# Problem description
Retype the entries from the line containing "This screenshot has width=599, height=560." through the end of the entries, with both ends included, and leave the pictures out of your answer.

# Records supplied
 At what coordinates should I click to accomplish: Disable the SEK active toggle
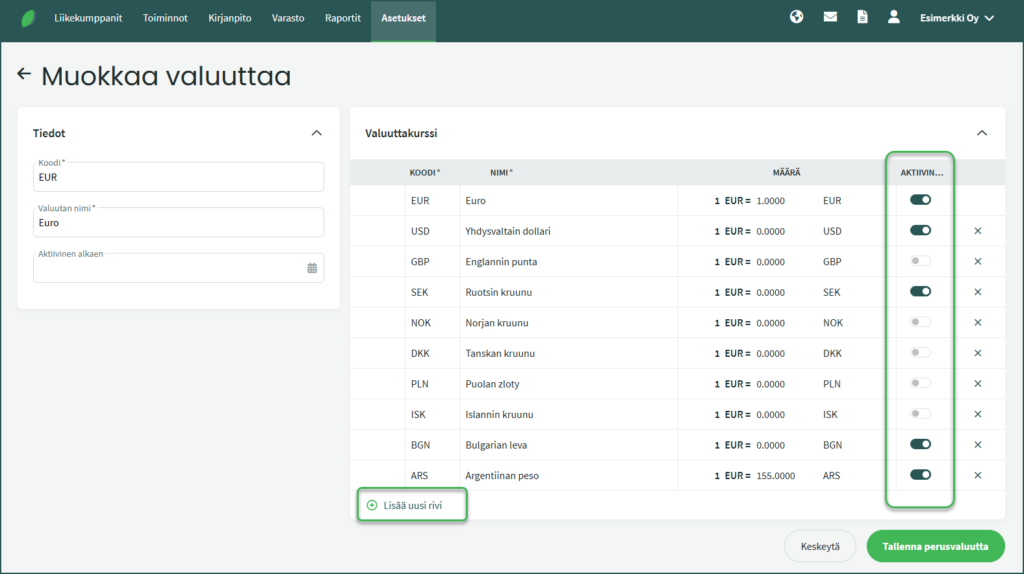coord(920,292)
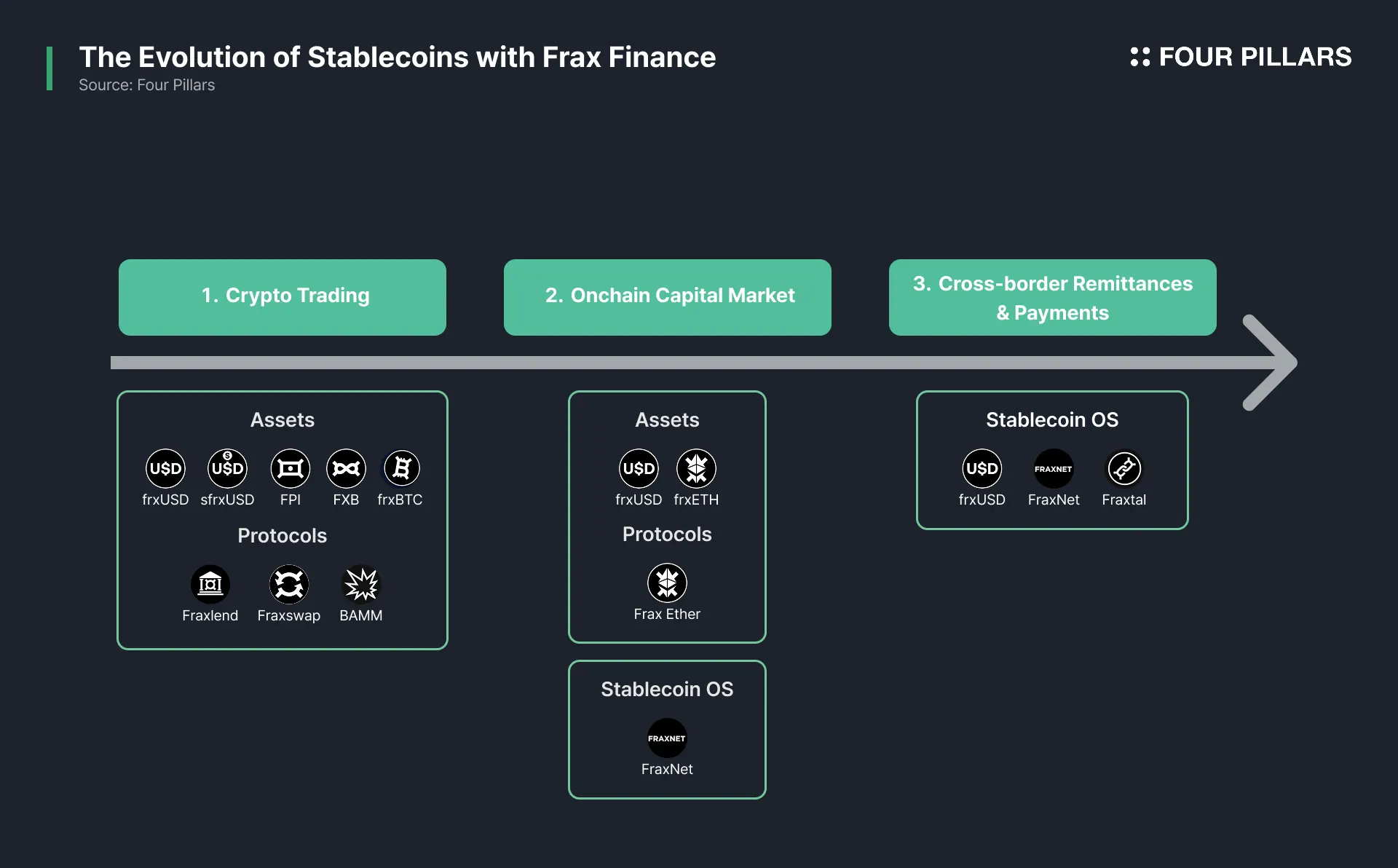Image resolution: width=1398 pixels, height=868 pixels.
Task: Click the Fraxtal icon
Action: (x=1124, y=468)
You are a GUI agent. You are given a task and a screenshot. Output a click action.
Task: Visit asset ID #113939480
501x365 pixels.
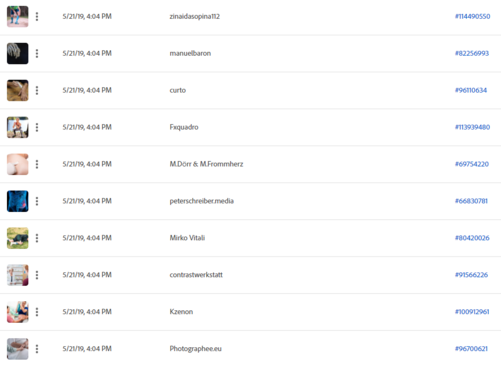(x=472, y=127)
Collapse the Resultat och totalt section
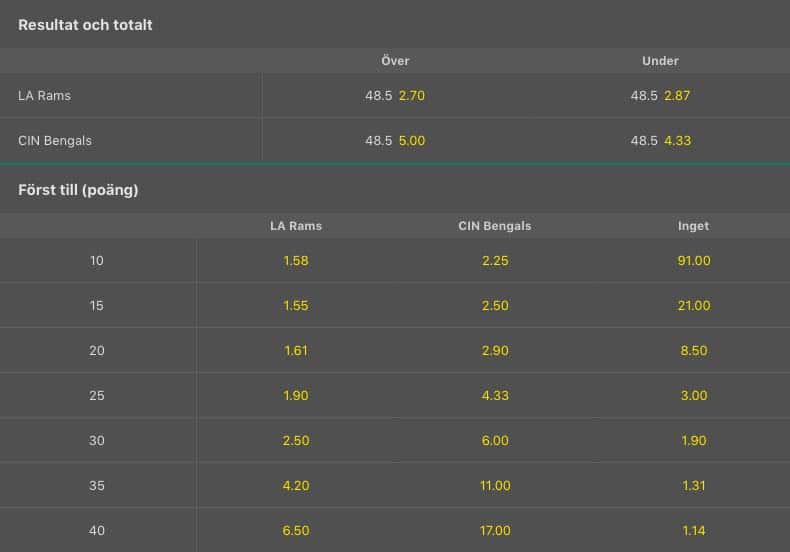This screenshot has height=552, width=790. [395, 24]
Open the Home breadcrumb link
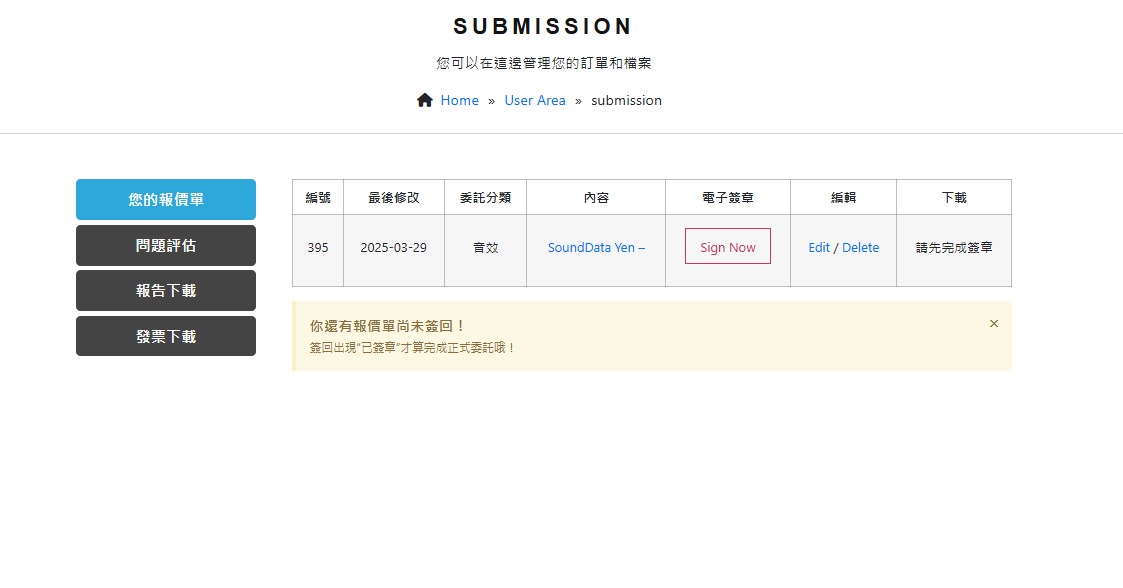 [459, 100]
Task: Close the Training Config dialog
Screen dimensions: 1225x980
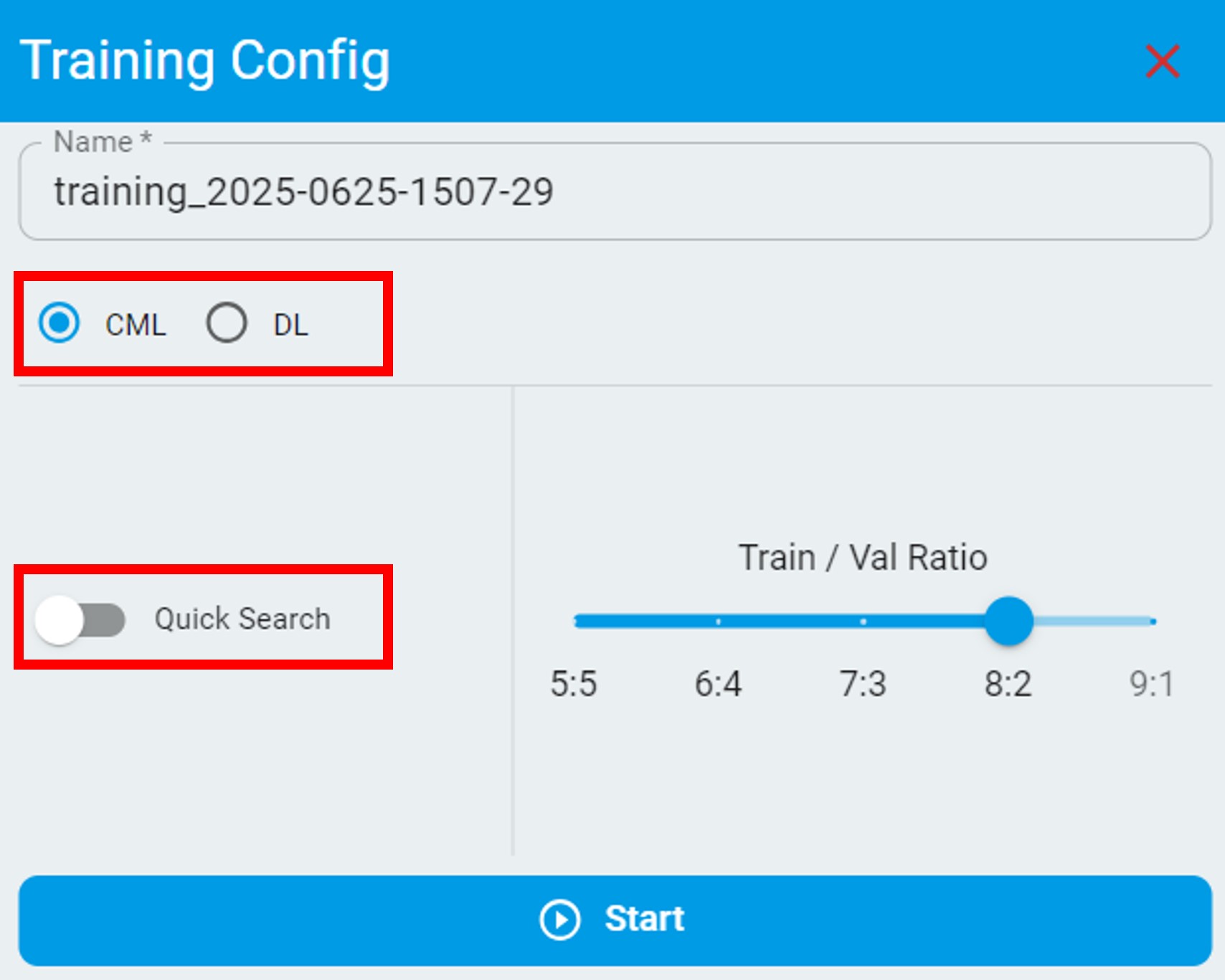Action: point(1162,61)
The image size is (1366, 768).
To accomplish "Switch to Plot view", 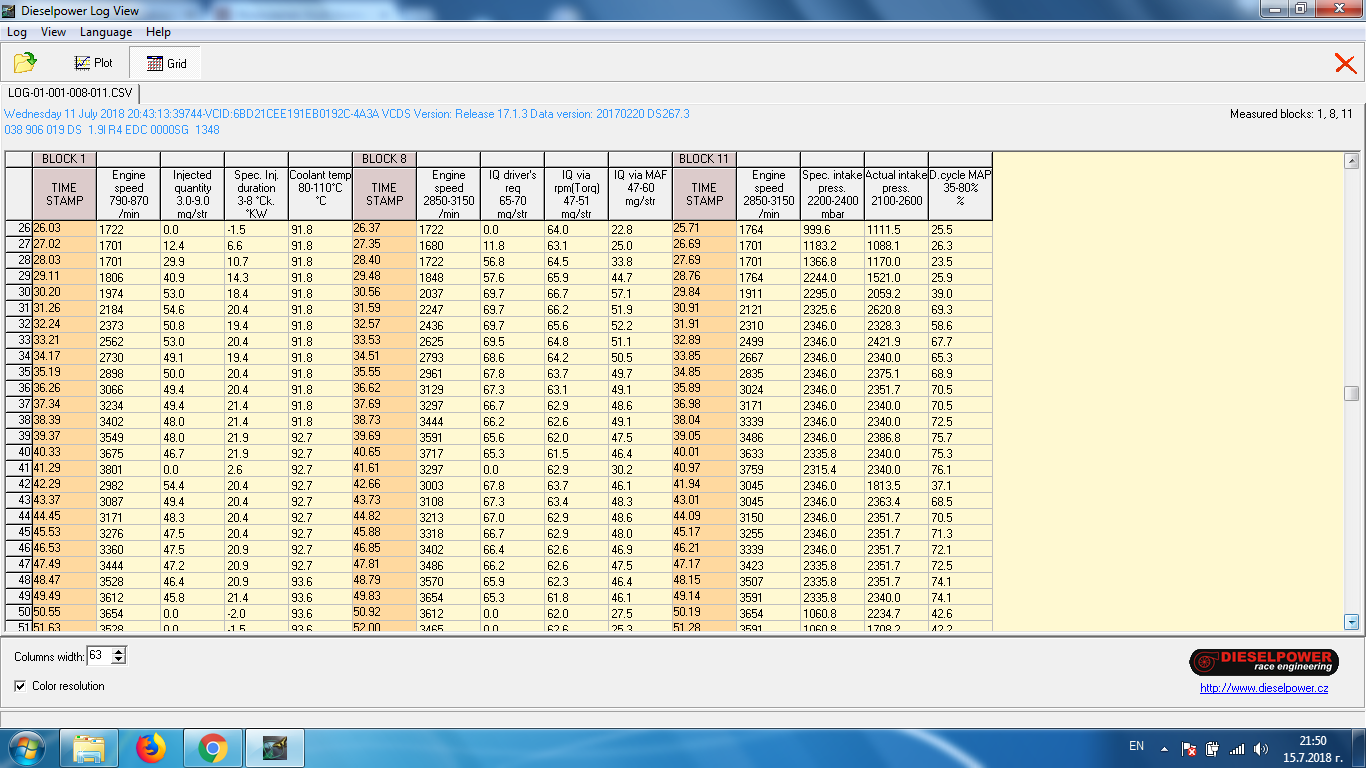I will pyautogui.click(x=93, y=63).

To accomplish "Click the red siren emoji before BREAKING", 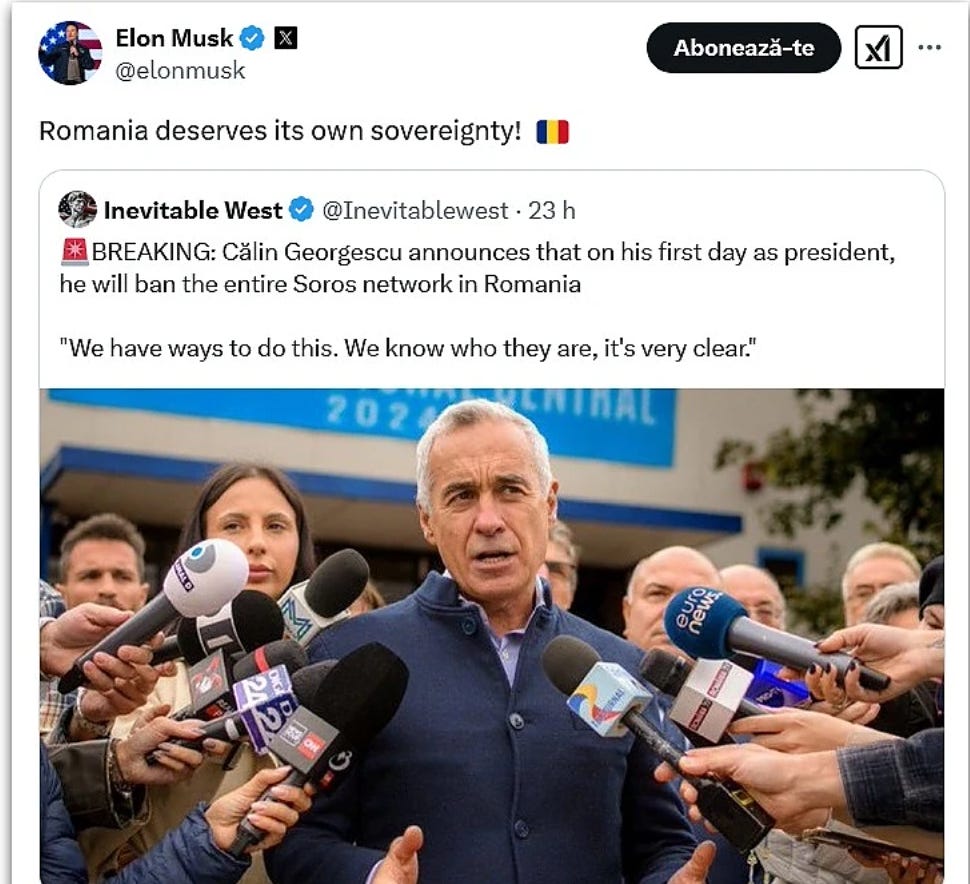I will tap(75, 252).
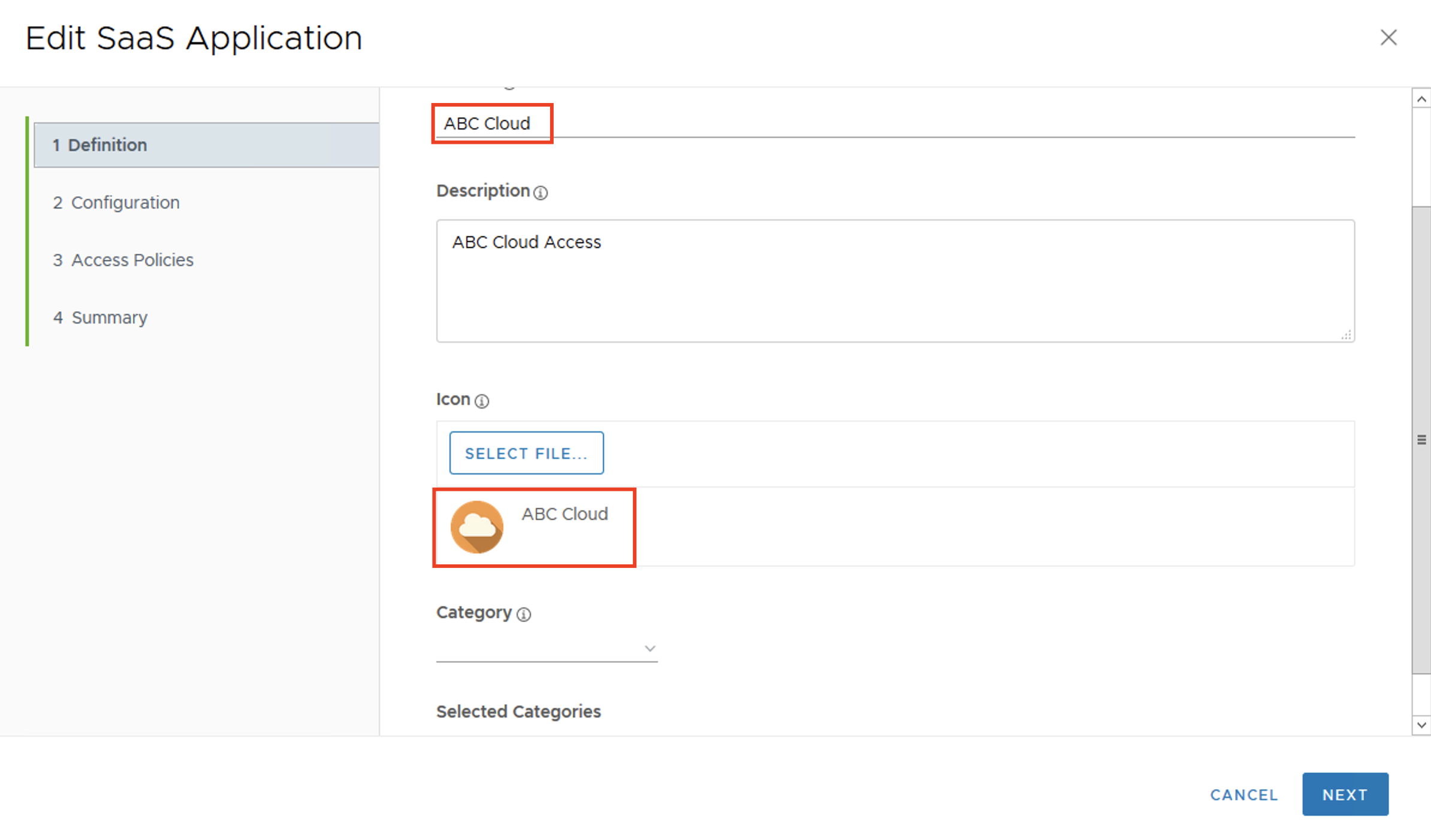The width and height of the screenshot is (1431, 840).
Task: Click the Category info icon
Action: (524, 614)
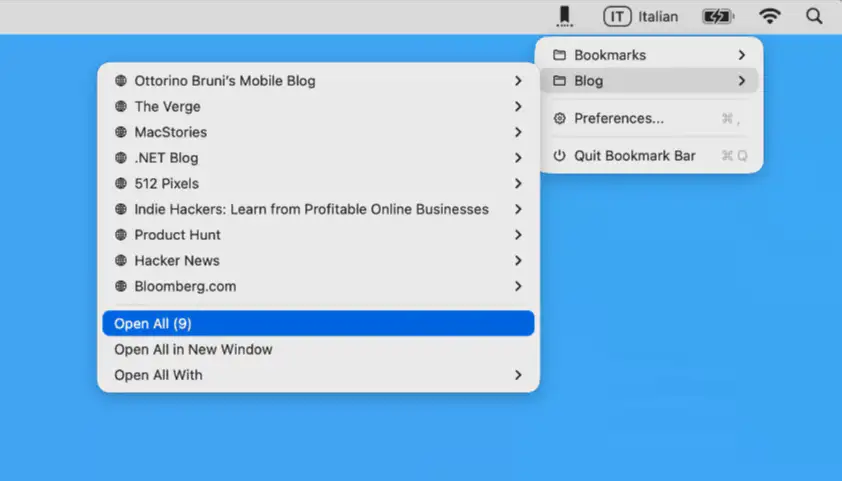
Task: Click the folder icon next to Bookmarks
Action: [560, 55]
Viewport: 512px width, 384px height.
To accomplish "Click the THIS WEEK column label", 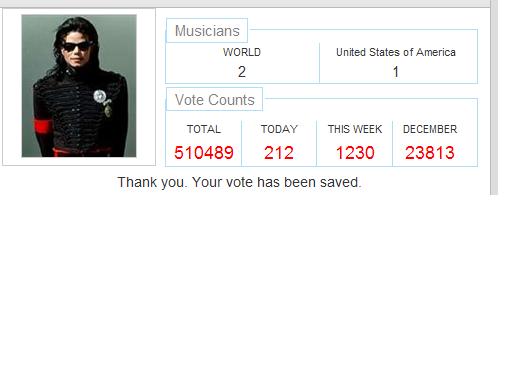I will (x=355, y=129).
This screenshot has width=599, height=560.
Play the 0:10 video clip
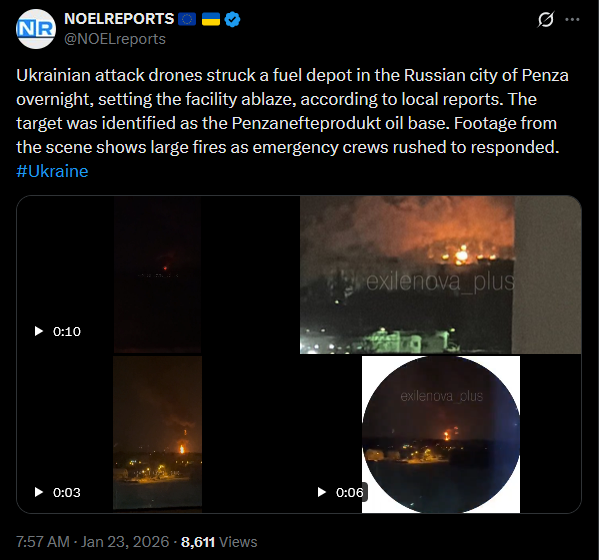coord(39,331)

# Exercise output
This screenshot has width=599, height=560.
Play the 0:10 video clip
coord(39,331)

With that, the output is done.